Physical constant H2O 2Н2О
Density, d20 (g/c.c) 0,9982 1,1056
Molecular volume, V20 (ml/mole) 18,05 18,12
Viscosity m20 (centipose) 1,005 1,25
Melting point (0C) 0,1 3,82
Boiling point (0C) 100,0 101,72
Temperature of maximum density (0C) 4,0 11,6
Ion product (25 0C) 10-14 0,3x10-14
Heat of formation (cal/mole) -68,318 -70,414
Free energy of formation (cal/mole) -56,693 -58,201
Entropy (e.u/mole) 45,14 47,41

Secondary effects may still be of importance in biological systems sensitive to kinetic distortions. Deuterium also affects equilibrium constants, particularly the ionization constants of weak acids and bases in composition of macromolecules dissolved in heavy water (see a Table below). Acid strength of macromolecules in 2H2O is decreased by factors of 2 to 5, and consequently, the rates of acid-base catalyzed reactions may be greatly different in 2H2O as compared to H2O. Such reactions frequently may be a faster in 2H2O than H2O solution (Covington A. K., Robinson R. A., and Bates R. G., 1966; Glasoe P. K., and Long F. A., 1960).

4.2. The chemical isotopic effect of 2H2O.

The effect of isotopic replacement that has particularly attracted the attention of chemists is the kinetic isotope effect (Thomson J. F., 1963). The substitution of deuterium for hydrogen in a chemical bond of macromolecules can markedly affect the rate of scission of this bond, and so exert pronounced effects on the relative rates of chemical reactions going in 2H2O with participation of macromolecules. This change in rate of scission of a bond resulting from the substitution of deuterium for hydrogen is a primary isotopic effect. The direction and magnitude of the isotope effect will depend on the kind of transition state involved in the activated reaction complex, but in general, deuterium depresses reaction rates. The usual terminology of the chemist to describe the primary kinetic effect is in terms of the ratio of the specific rate constants kh/kd. The maximum positive primary kinetic isotopic effect which can be expected at ordinary temperatures in a chemical reaction leading to rupture of bonds involving hydrogen can be readily calculated, and the maximum ratio kh/kd in macromolecules is in the range of 7 to 10 for C-H versus C-2H, N-H versus N-2H, and O-H versus O-2H bonds. However, maximum ratios are seldom observed for a variety of reasons, but values of kh/kd in the range of 2 to 5 are common (Wiberg K. B., 1955). Deuterium located at positions in a macromolecule other than at the reaction locus can also affect the rate of a reaction. Such an effect is a secondary isotope effect and is usually much smaller than a primary isotope effect.

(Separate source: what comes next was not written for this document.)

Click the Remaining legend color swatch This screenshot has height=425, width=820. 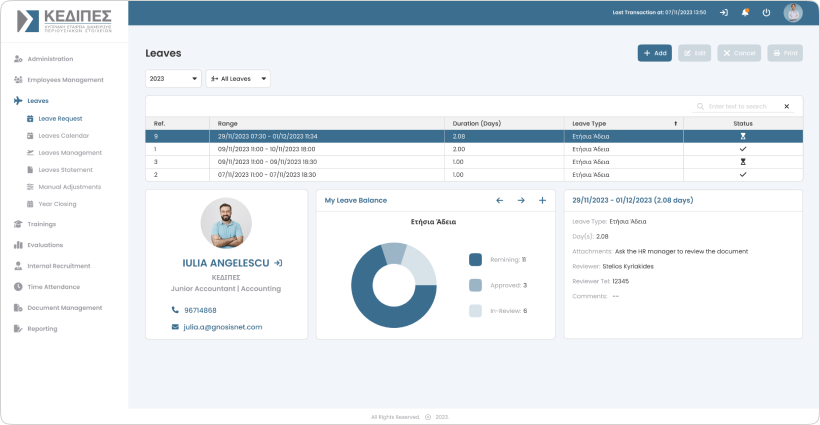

In general, when the macromolecules transfer to deuterated medium not only water due to the reaction of an exchange (Н2О -2Н2О) dilutes with deuterium, but also occurs a very fast isotopic (1Н-2Н)-exchange in hydroxylic (-OH), carboxilic (-COOH), sulfurhydrilic (-SH) and nitrogen (-NH; -NH2) groups of all organic compounds including the nucleic acids and proteins. It is known, that in these conditions only С-2Н bond is not exposed to isotopic exchange and thereof only the species of macromolecules with С-2H type of bonds can be synthesized de novo. This is very probably, that the most effects, observed at adaptation to 2Н2О are connected with the formation in 2Н2О [U -2H]labeled molecules with conformations having the other structural and dynamic properties, than conformations, formed with participation of hydrogen, and consequently having other activity and biophysical properties.